- _Instructions_:
A – List each network interface shown in the boot console output of the pfSense thread below, along with the device it maps to.
B – Extend the pfSense console thread below, picking up right after its last line.

- _Source text_:
__________________________________________________
It still happens to often that people put in place masks like /32 (just an example) without really understanding what that might imply. The same people were not thought how to use the (now ancient) tools to check and verify.

STEAMENGINE

Herewith what you asked to see. I note that the V4IP of the WAN has a mask of /32 but I did not set that.

What the SG1100n Console shows on bootup¬¬¬¬¬¬¬¬¬¬¬¬¬¬¬¬¬¬¬¬¬¬¬¬¬¬¬¬¬¬¬¬¬¬¬¬¬¬¬¬¬¬¬¬¬¬¬¬¬

FreeBSD/arm64 (MFpfSense.localdomain) (ttyu0)

Netgate SG-1100 Netgate Device ID: c223f5be5c22c482ffee
Serial: NTG1910000020 Netgate Crypto ID: 012329d7c54e334fee

*** Welcome to pfSense 2.4.4-RELEASE-p2 (arm64) on MFpfSense ***

WAN (wan) -> pppoe0 -> v4/PPPoE: 81.131.219.171/32
LAN (lan) -> mvneta0.4091 -> v4: 192.168.1.1/24
OPT (opt1) -> mvneta0.4092 ->

0. Logout (SSH only) 9) pfTop
1. Assign Interfaces 10) Filter Logs
2. Set interface(s) IP address 11) Restart webConfigurator
3. Reset webConfigurator password 12) PHP shell + pfSense tools
4. Reset to factory defaults 13) Update from console
5. Reboot system 14) Enable Secure Shell (sshd)
__________________________________________________
(Collected data entries)
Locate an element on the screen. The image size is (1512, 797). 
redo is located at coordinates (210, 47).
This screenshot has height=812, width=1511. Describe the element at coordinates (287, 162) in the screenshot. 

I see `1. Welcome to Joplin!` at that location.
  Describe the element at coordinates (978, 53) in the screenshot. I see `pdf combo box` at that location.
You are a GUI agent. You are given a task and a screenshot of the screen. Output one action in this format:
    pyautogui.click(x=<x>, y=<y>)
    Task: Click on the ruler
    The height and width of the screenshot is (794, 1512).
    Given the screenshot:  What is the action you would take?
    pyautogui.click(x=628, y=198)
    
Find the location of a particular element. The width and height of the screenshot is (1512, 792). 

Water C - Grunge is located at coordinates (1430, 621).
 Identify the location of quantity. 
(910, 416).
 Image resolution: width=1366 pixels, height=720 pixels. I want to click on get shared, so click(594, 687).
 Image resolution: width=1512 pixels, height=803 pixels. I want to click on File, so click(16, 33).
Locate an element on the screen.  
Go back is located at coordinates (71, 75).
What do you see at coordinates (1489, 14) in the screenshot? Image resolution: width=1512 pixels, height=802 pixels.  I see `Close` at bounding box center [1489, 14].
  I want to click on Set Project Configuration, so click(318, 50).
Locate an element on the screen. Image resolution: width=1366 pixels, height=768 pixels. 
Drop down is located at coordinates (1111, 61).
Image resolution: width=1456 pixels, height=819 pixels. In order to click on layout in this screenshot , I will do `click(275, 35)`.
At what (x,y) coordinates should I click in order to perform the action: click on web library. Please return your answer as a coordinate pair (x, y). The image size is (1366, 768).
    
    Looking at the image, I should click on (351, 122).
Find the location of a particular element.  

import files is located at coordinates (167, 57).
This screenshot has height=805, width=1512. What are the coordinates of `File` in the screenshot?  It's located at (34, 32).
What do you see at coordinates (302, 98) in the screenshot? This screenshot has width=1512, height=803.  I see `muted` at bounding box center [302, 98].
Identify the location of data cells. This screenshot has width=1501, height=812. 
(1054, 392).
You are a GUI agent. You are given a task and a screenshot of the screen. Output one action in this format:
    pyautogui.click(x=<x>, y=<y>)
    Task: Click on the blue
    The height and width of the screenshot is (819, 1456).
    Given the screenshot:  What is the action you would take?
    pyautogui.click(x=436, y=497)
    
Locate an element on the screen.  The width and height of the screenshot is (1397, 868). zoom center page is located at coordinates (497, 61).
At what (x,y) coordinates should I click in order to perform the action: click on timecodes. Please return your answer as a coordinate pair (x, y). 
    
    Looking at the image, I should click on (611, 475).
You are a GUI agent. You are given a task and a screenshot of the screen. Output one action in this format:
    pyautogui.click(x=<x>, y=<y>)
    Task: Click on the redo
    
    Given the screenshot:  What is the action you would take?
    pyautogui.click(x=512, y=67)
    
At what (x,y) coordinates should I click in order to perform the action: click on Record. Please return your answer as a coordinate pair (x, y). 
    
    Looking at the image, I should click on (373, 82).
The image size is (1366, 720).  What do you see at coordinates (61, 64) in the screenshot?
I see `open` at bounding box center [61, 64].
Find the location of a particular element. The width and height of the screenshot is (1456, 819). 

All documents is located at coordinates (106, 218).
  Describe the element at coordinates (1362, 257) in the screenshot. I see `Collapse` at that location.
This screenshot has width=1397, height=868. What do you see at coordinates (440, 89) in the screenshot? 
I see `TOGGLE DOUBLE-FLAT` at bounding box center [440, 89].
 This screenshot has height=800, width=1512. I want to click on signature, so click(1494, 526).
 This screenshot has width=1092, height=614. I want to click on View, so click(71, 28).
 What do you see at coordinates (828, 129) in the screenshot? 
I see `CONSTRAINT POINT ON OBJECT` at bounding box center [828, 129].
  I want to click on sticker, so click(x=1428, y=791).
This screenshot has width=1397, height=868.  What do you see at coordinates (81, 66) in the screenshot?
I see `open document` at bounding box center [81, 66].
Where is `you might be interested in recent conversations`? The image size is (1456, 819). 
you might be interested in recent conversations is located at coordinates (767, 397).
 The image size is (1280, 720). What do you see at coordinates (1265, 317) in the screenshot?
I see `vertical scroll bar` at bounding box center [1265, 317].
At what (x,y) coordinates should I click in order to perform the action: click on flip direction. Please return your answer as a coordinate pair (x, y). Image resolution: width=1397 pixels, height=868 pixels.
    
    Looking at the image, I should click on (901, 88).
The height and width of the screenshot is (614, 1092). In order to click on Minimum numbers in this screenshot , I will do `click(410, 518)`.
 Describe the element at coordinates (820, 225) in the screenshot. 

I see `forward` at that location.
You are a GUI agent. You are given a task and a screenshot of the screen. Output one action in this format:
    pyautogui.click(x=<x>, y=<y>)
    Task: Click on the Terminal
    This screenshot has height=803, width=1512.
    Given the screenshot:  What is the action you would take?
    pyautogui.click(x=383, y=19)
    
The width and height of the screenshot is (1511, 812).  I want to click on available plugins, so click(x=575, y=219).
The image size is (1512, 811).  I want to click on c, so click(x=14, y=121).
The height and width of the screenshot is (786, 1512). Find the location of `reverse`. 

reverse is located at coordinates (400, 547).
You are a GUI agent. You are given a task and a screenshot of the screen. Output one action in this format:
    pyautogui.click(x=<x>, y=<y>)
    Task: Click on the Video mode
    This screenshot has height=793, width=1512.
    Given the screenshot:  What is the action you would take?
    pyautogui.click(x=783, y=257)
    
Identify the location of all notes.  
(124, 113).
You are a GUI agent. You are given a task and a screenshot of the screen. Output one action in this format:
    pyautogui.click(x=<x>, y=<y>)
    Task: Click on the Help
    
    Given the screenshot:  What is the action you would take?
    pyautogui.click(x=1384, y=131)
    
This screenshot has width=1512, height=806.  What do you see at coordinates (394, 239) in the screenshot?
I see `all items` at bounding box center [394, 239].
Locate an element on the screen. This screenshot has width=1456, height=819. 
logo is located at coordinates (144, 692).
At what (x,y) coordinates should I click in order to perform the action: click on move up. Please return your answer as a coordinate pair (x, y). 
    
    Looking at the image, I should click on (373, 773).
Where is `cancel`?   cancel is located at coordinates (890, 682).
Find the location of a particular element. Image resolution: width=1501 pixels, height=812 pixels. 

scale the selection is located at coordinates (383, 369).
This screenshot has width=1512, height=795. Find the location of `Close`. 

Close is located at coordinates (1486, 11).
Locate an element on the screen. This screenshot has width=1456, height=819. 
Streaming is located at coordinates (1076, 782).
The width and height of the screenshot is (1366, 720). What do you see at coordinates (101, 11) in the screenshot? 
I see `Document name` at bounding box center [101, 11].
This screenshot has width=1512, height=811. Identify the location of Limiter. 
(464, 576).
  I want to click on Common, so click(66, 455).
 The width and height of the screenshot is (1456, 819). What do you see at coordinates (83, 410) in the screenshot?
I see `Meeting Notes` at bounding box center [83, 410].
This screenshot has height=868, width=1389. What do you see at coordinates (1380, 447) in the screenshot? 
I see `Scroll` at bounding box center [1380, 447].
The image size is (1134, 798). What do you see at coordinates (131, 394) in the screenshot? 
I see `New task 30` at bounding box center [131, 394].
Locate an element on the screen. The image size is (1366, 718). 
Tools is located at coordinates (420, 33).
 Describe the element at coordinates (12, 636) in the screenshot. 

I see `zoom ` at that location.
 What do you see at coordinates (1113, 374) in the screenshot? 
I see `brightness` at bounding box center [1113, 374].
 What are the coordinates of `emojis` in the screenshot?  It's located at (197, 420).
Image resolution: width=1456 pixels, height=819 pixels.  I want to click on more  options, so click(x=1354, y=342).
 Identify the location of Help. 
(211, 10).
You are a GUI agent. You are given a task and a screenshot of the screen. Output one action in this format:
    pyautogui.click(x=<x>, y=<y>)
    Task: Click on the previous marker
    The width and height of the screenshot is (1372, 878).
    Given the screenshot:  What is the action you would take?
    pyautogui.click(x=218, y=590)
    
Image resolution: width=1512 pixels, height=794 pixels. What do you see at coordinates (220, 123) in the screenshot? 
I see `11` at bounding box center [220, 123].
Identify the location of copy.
__________________________________________________
- _Answers for each item_:
A –
WAN (wan): pppoe0
LAN (lan): mvneta0.4091
OPT (opt1): mvneta0.4092

B –
6. Halt system 15) Restore recent configuration
7. Ping host 16) Restart PHP-FPM
8. Shell

Enter an option:

what a PC on the LAN sees¬¬¬¬¬¬¬¬¬¬¬¬¬¬¬¬¬¬¬¬¬¬¬¬¬¬¬¬¬¬¬¬¬¬¬¬¬¬¬¬¬¬¬¬¬¬¬¬¬¬¬¬¬¬¬¬

C:\Users\steph>ipconfig -all

Windows IP Configuration

Host Name . . . . . . . . . . . . : Calculus
Primary Dns Suffix . . . . . . . :
Node Type . . . . . . . . . . . . : Hybrid
IP Routing Enabled. . . . . . . . : No
WINS Proxy Enabled. . . . . . . . : No
DNS Suffix Search List. . . . . . : localdomain

Ethernet adapter Ethernet:

Media State . . . . . . . . . . . : Media disconnected
Connection-specific DNS Suffix . : localdomain
Description . . . . . . . . . . . : Intel(R) Ethernet Connection (2) I219-V
Physical Address. . . . . . . . . : 2C-56-DC-38-CA-4D
DHCP Enabled. . . . . . . . . . . : Yes
Autoconfiguration Enabled . . . . : Yes

Ethernet adapter Ethernet 2:

Connection-specific DNS Suffix . : localdomain

a LAN scan cannot see the SG1100 on the subnet.

PC tries to ping SG1100 ¬¬¬¬¬¬¬¬¬¬¬¬¬¬¬¬¬¬¬¬¬¬¬¬¬¬¬¬¬¬¬¬¬¬¬¬¬¬¬¬¬¬¬¬¬¬¬¬¬¬¬¬¬¬¬¬¬¬¬

Pinging 192.168.1.1 with 32 bytes of data:
Request timed out.
Request timed out.
Request timed out.
Request timed out.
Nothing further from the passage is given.